As Fúrias
Mulheres choram mortos em Srebrenica (Andrew Testa, NY Times)
No fim da “Oréstia”, uma das mais belas triologias do teatro trágico grego, o jovem herói perseguido pelas Fúrias, deusas da vingança, chega em Atenas, onde pede para ser julgado pelos cidadãos. O tribunal da cidade o absolve do assassinato da mãe e do padrasto (que haviam matado seu pai na primeira peça, triologias com problemas de família complicados não começaram com Guerra nas Estrelas) e põe fim a um banho de sangue que durava décadas. A democracia como um freio à ira dos deuses e às tresloucadas paixões humanas.
Hoje se completam dez anos do massacre de Srebrenica. Na guerra civil da antiga Iugoslávia, a cidade foi um reduto bósnio numa área sérvia. A cidade resistiu durante meses até ser invadida por milícias sérvias. Calcula-se que cerca de 7 mil pessoas foram mortas na ocasião, o maior massacre em solo europeu desde a queda de Berlim em 1945.
Falo muito sobre Srebrenica para meus alunos porque ela resume vários dos problemas da política internacional dos anos 90. A cidade estava sob proteção da ONU. Mas os boinas azuis ficaram paralisados por passividade política, ordens estúpidas e confusão burocrática. Mais de mil bósnios foram capturados na porta do quartel das Nações Unidas em Potocari, nos arredores da cidade. Os homens e rapazes foram separados e fuzilados nos arredores.
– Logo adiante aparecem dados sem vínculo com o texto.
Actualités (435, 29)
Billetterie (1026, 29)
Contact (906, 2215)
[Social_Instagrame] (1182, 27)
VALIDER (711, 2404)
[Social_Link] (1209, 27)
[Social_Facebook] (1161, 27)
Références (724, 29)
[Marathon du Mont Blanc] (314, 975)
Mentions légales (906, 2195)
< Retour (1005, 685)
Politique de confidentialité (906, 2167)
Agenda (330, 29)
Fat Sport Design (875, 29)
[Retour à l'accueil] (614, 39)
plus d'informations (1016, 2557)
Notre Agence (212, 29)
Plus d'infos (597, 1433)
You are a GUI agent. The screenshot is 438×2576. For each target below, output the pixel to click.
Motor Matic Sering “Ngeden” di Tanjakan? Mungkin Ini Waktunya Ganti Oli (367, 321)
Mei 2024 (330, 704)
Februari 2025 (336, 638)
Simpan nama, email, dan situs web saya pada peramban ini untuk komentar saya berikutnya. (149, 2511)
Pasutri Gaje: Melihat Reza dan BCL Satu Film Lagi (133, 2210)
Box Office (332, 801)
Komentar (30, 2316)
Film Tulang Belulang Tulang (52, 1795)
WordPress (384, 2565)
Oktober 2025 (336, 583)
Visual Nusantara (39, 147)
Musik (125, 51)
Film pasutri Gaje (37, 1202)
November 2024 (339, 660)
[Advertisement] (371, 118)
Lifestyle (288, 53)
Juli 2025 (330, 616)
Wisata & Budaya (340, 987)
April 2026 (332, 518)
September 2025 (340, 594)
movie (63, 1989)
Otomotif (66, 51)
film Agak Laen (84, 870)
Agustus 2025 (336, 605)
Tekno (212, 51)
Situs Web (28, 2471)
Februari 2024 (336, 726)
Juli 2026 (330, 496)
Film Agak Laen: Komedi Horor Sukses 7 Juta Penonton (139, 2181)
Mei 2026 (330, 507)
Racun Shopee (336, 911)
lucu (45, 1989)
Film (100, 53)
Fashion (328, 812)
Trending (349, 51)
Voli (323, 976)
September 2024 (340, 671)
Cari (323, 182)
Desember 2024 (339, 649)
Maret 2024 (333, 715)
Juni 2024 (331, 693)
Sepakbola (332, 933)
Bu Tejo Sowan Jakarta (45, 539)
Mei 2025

As mulheres foram estupradas sistematicamente, no quadro de guerra étnica que devastou os Bálcãs.
Pouco tempo depois do massacre, os EUA conseguiram mediar um acordo de paz que encerrou os conflitos na Bósnia. O papel da imprensa no relato dos horrores de Srebrenica foi fundamental, bem como a reação dos próprios diplomatas americanos – vários se demitiram em protesto contra a política de Washington, ação que não teve precedentes nem no Vietnã. O choque mobilizou a opinião pública e pressionou Clinton a agir. Gosto de citar o caso a meus alunos como um exemplo em que a mobilização dos cidadãos pode fazer a diferença e mudar o rumo dos Estados.
Após a guerra, foram criados tribunais para julgar crimes contra a humanidade nos conflitos dos Bálcãs e o próprio Slobodan Milosevic, que presidia a Iugoslávia à época, foi preso. Mas os generais que comandaram o massacre em Srebrenica continuam soltos. O New York Times aborda a marcha que relembra a queda da cidade e a tentativa de reconciliação, de seguir em frente. O Guardian apresenta uma ampla cobertura que conta como ocorreu o massacre, analisa o impacto para a Europa e pede a condenção dos culpados.
Talvez as instituições políticas criadas pelos homens (e aperfeiçoadas, espero, pelas mulheres!) possam conter as Fúrias. Se não, seremos só mais um bando de animais selvagens à solta, e particularmente cruéis. E que os deuses tenham piedade de nós.
2 Comentarios:
É algo que precisou acontecer para a Europa notar sua inação. Lamentável. O Hobsbawm faz uma analogia interessante entre os eventos na ex-Iugoslávia dos anos 1990 e a crise que irrompeu a primeira guerra mundial
Caro,
a analogia é mesmo excelente. Há um livro com reportagens do John Reed - o jornalista americano que cobriu a Primeira Guerra Mundial e as Revoluções Russa e Mexicana - em que ele comenta a situação nos Bálcãs por volta de 1917-8.
Ele mostra como os antigos socialistas se transformaram em nacionalistas loucos para expulsar os grupos étnicos rivais do território. Semelhança completa.